### Requirement
Lay out the stretch of the listing from its start through the line containing "annotation-v20: vertical: 20", both ends included, as a Markdown table with the columns Number and Entry, skipping blank lines and leaving the pictures out.

### Data supplied

----------------

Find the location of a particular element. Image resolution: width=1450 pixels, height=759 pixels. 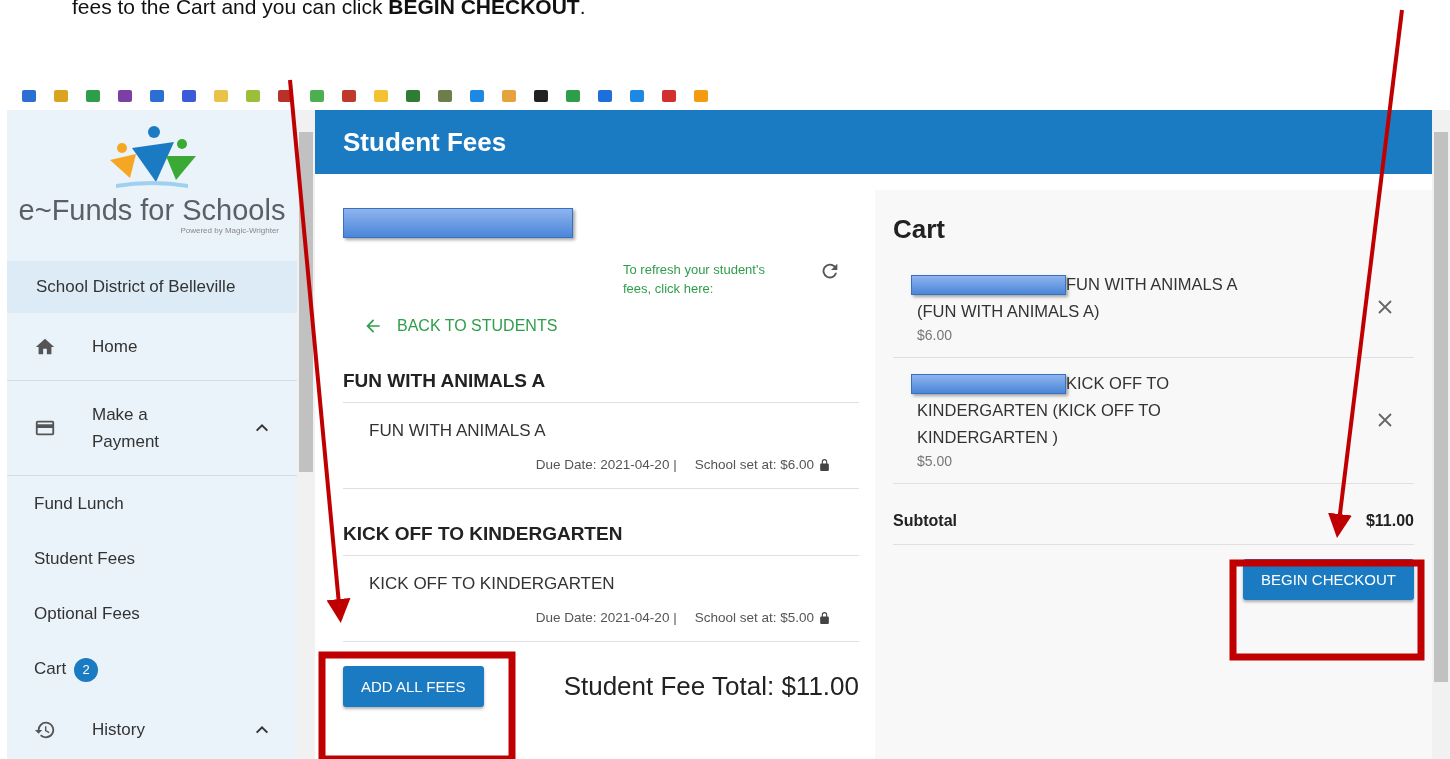

fee-total: Student Fee Total: $11.00 is located at coordinates (711, 686).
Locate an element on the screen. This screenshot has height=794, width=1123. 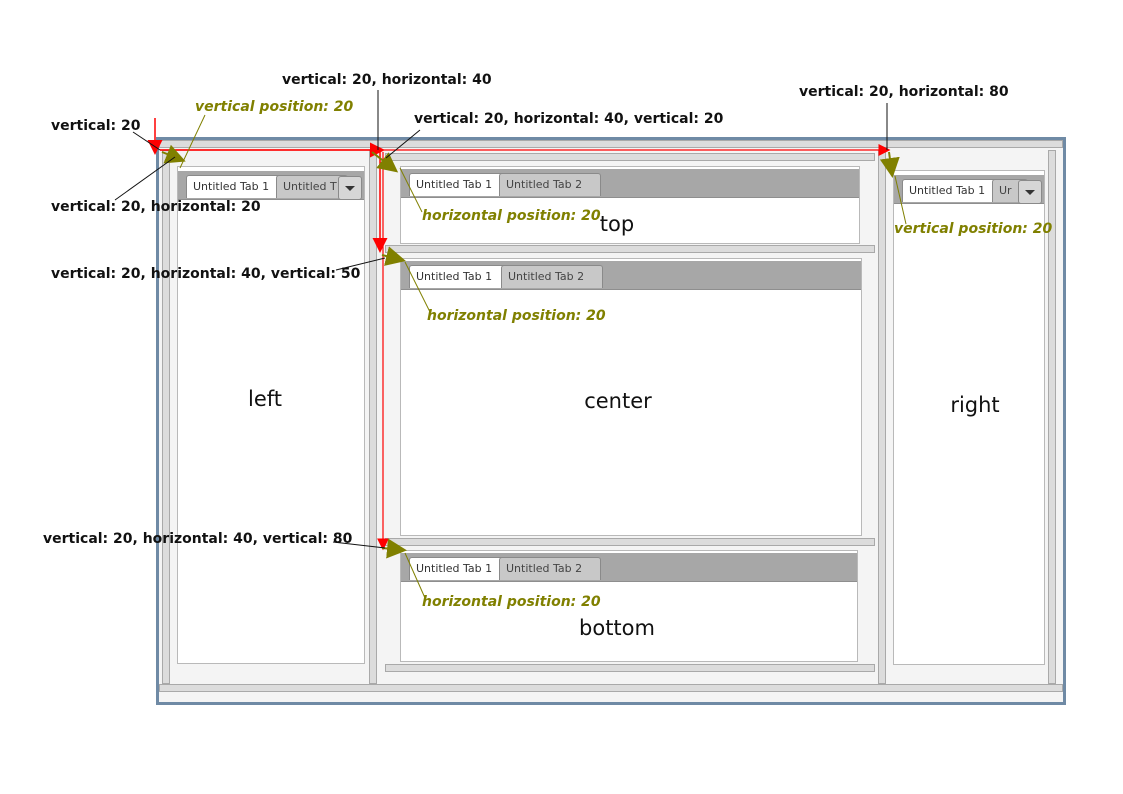
annotation-v20: vertical: 20 is located at coordinates (96, 126).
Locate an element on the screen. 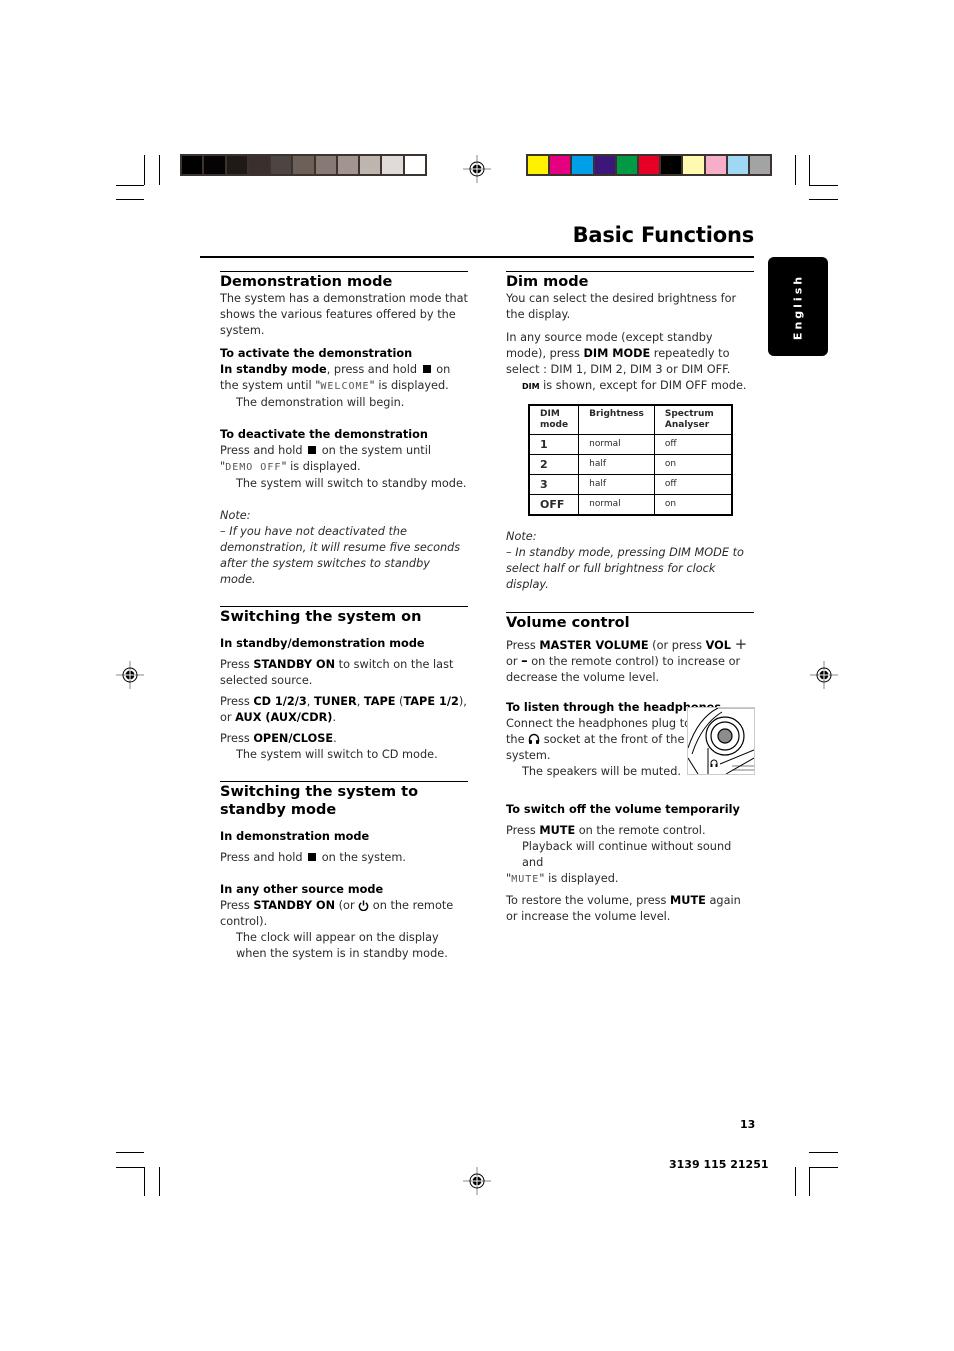 The height and width of the screenshot is (1351, 954). text: on the system. is located at coordinates (364, 858).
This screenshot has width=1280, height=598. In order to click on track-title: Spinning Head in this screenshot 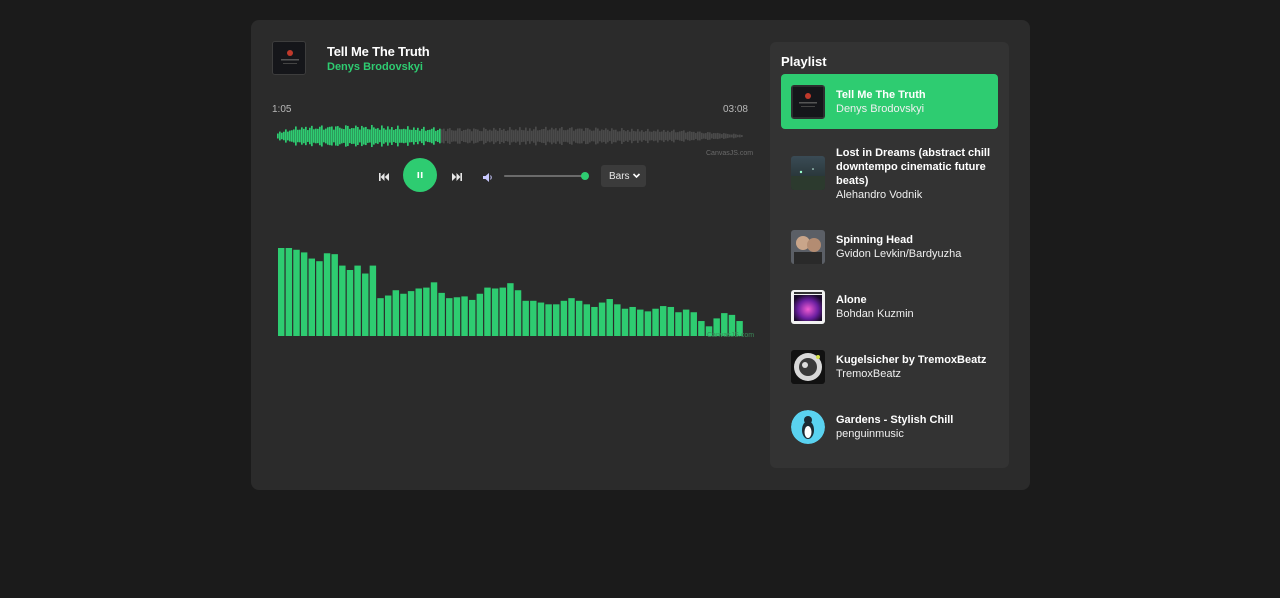, I will do `click(874, 240)`.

----------------

### Answer to the exercise
| Number | Entry |
|---|---|
| 1 | Find the location of a particular element. Image resolution: width=1450 pixels, height=759 pixels.  |
| 2 | fee-total: Student Fee Total: $11.00 is located at coordinates (711, 686). |
| 3 | Locate an element on the screen. This screenshot has height=794, width=1123.  |
| 4 | annotation-v20: vertical: 20 is located at coordinates (96, 126). |